START DATA PROVIDED
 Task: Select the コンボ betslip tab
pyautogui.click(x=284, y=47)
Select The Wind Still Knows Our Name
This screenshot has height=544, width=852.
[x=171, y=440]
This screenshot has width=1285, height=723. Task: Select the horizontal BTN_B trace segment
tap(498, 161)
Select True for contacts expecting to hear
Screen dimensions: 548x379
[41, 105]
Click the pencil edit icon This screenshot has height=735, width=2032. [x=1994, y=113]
END DATA PROVIDED
[PROBLEM]: The records above are to be restated word for word, in full.

[EXERCISE SOLUTION]:
 Task: Select the コンボ betslip tab
pyautogui.click(x=284, y=47)
Select The Wind Still Knows Our Name
This screenshot has height=544, width=852.
[x=171, y=440]
This screenshot has width=1285, height=723. Task: Select the horizontal BTN_B trace segment
tap(498, 161)
Select True for contacts expecting to hear
Screen dimensions: 548x379
[41, 105]
Click the pencil edit icon This screenshot has height=735, width=2032. [x=1994, y=113]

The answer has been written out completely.